In the present study, the telephone follow-up, although not as effective as SMS-based follow-up, outperformed educational booklets in increasing the self-care ability of patients. In the same vein, Kamrani et al. (43) addressed the impact of training and telenursing via telephone follow-ups on diet compliance in patients with ACS, and they highlighted the positive outcome of their intervention. O’Neil et al. (44) reported the positive impact of telephone follow-ups on the quality of life of anxious patients after myocardial infarction. Shojaee et al. (5) observed that education and telephone follow-ups by nurses raised hope in patients with heart failure. Najafi et al. (6) noted that telephone follow-ups increased medication and dietary adherence in MI patients. Exploring the effect of telephone follow-ups on metabolic parameters in patients with type 2 diabetes, Lashkari et al. (45) concluded that their intervention could help better control blood glucose and maintain a more favorable BMI.
All of the above reports are consistent with the present study. On the other hand, some studies have reached opposite conclusions. For instance, Holst et al. (46) probed the effect of telephone follow-ups on the self-care status of patients with heart failure, but they found no improvement in the quality of life of the subjects, which was explained on account of the low number of phone calls or insufficient training. More recently, Jalali et al. (47) compared the effects of three follow-up methods (SMS, telephone, and routine) on the quality of life of patients with heart failure; the results showed that the quality of life score varied dramatically before and after the intervention in the SMS and regular groups, but this difference was not significant in the telephone group, which is not consistent with the present study.

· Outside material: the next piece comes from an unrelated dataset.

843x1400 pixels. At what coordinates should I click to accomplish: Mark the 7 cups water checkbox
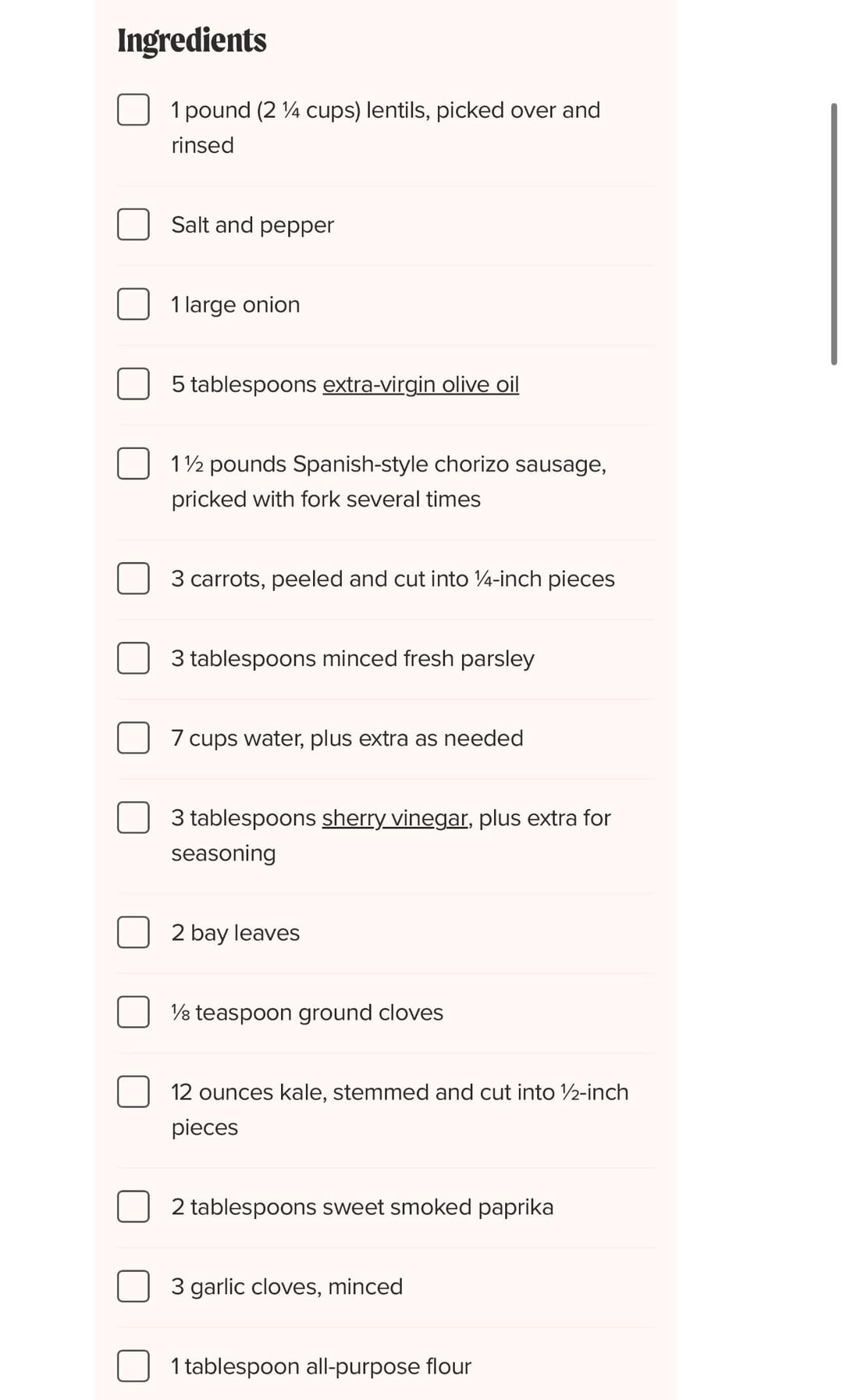[133, 737]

The effectiveness of telephone follow-ups could be impaired by several factors, including mental status, physical condition, occupational concerns, psychological problems, and the oral manner of delivering instructions. The lowest score of self-care achieved in the case of booklet-based follow-up could be justified if one considers that Iranians are not avid readers, booklets are not available everywhere, and patients using this approach were not daily reminded to review the materials. Conversely, SMS-based follow-up, in addition to reminding subjects of their tasks daily, provided the opportunity to review the messages at appropriate time and place as needed to act according to the recommendations.
The level of education exerts a positive effect on one’s knowledge and performance. Although the subjects in the current study were randomly divided into three groups, the level of education was higher in the SMS group than in the other two groups. This difference was statistically significant, which could have affected the results. Another limitation of the present study concerns participants’ variations in terms of personal characteristics, physical status, mental state when answering questions, previous hospitalization experience, and motivation/interest.
5.1. Conclusions
Although any kind of follow-up after discharge could more or less amplify the self-care capacity of patients with ACS, the SMS-based follow-up showed to be more effective in this study. The results of this study can be used to boost the self-care ability of patients with other chronic diseases, as well. It is suggested that health centers integrate short texting service in their follow-up programs for patients with chronic diseases.